Don't strike down the band

Friday, July 14, 2006

The bean counters want to strike down the band.

The McCook Daily Gazette has had the honor of sponsoring local appearances of the U.S. Air Force Heartland of America Band, but if the accountants have their way, that might not happen again.

Founded in 1943 and now based at Offutt Air Force Base, the 53-member band, including a main concert orchestra and side groups such as wind ensembles, gave nearly 600 concerts last year throughout the Heartland -- Nebraska, Kansas, Iowa, Wyoming, Montana, Minnesota, South Dakota and North Dakota.

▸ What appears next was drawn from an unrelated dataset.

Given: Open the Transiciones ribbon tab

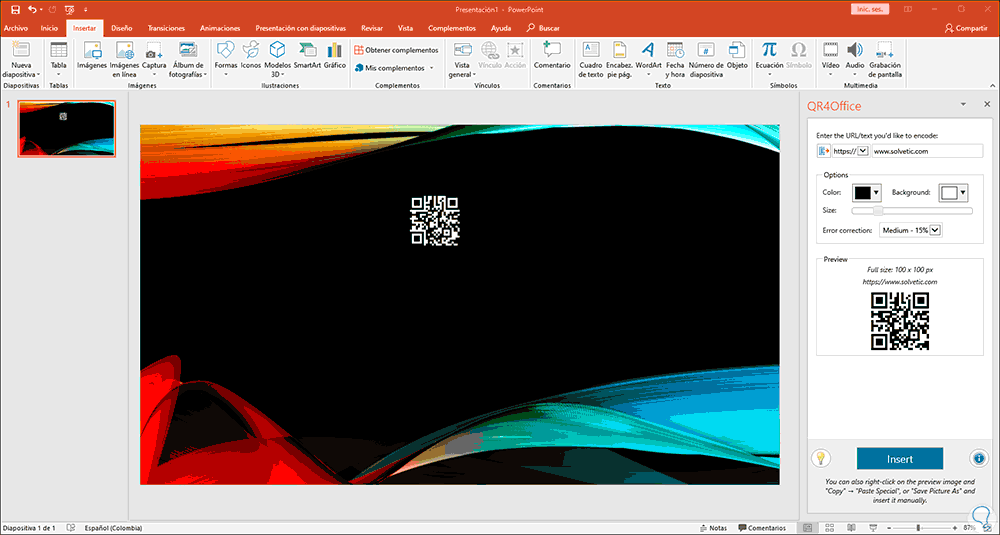Looking at the screenshot, I should [x=166, y=29].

Its country-rock group also made a month-long tour of Iraq and the Middle East earlier this year.

But the Air Force needs to modernize, and plans to cut 23,000 personnel by a year from October, including 250 musicians in three of the Air Force's 12 active-duty bands.

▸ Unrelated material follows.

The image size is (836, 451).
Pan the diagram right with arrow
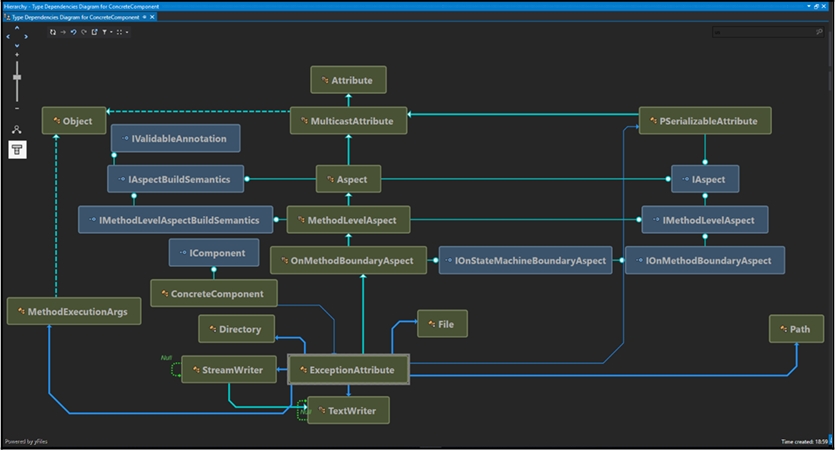coord(24,38)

The Omaha band's $732,000 budget would instead go toward specialties, and research and development of new technologies, according to an Air Force spokeswoman.

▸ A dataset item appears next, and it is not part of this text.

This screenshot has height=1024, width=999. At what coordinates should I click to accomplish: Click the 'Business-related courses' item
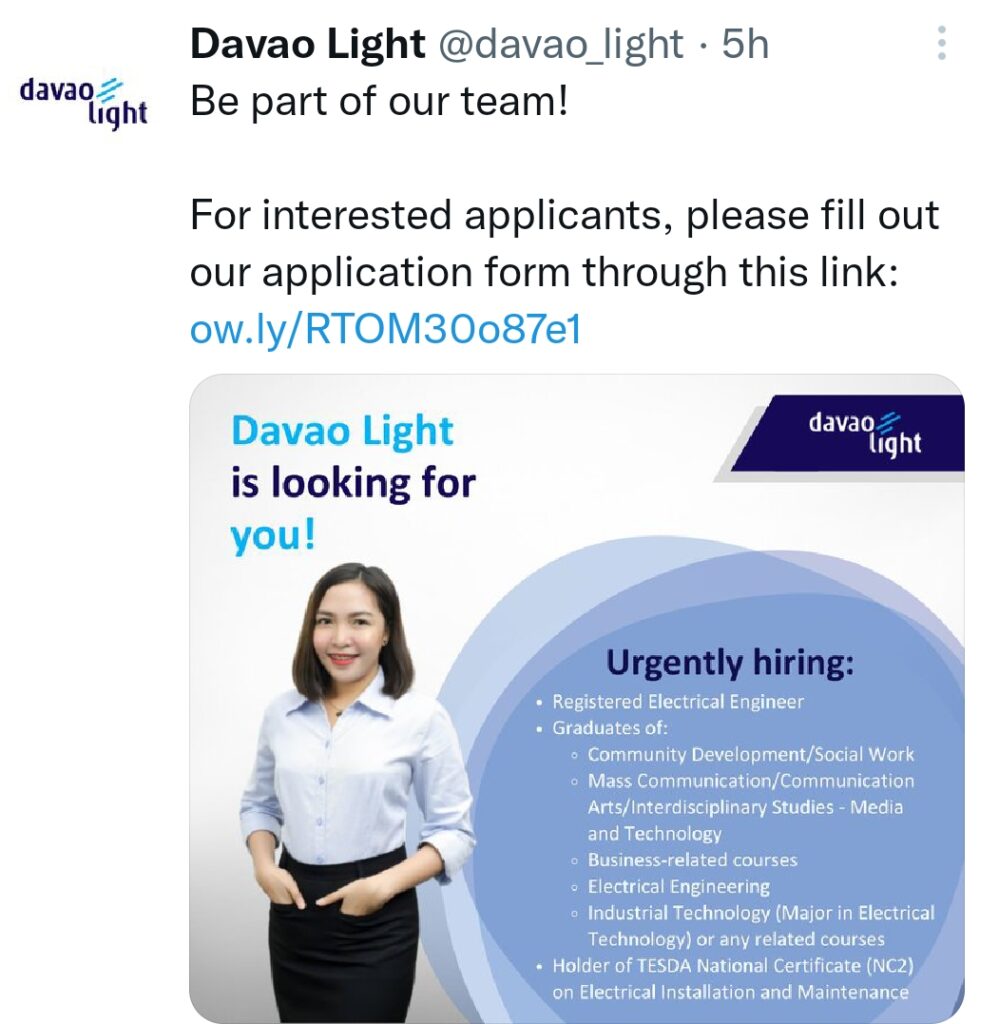pyautogui.click(x=692, y=859)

"We used to joke that the cost of one hour of fuel for a B-52 is about the annual budget for the whole band," joked Dan Schmidt, a professor of music at Hastings College and former Heartland band musician.

With the price of fuel these days, they'd probably have to revise the joke.

We're all for saving as many taxpayer dollars as possible, and heaven knows there are plenty of them wasted in any military budget in peacetime, not to mention a time of military operations like the ones under way in Iraq.

And one might have to question the effectiveness of a big band as a recruiting device when recruits are more likely to listen to punk bands than Glenn Miller on the iPods.

But the band has done a good job with keeping up with musical trends as well as tying into patriotic traditions connecting today's service personnel with their parents and grandparents.

For McCook, with our former Army Air Base, and Nebraska, with our Strategic Air Command roots and now the U.S. Strategic Command, a special connection with that branch of the military exists.

Emotional aspects of duty and service to country aren't something that can fit into a blank on a spreadsheet.

As long as the Air Force depends on people to perform its mission, institutions like the Heartland of America Band will have an important role.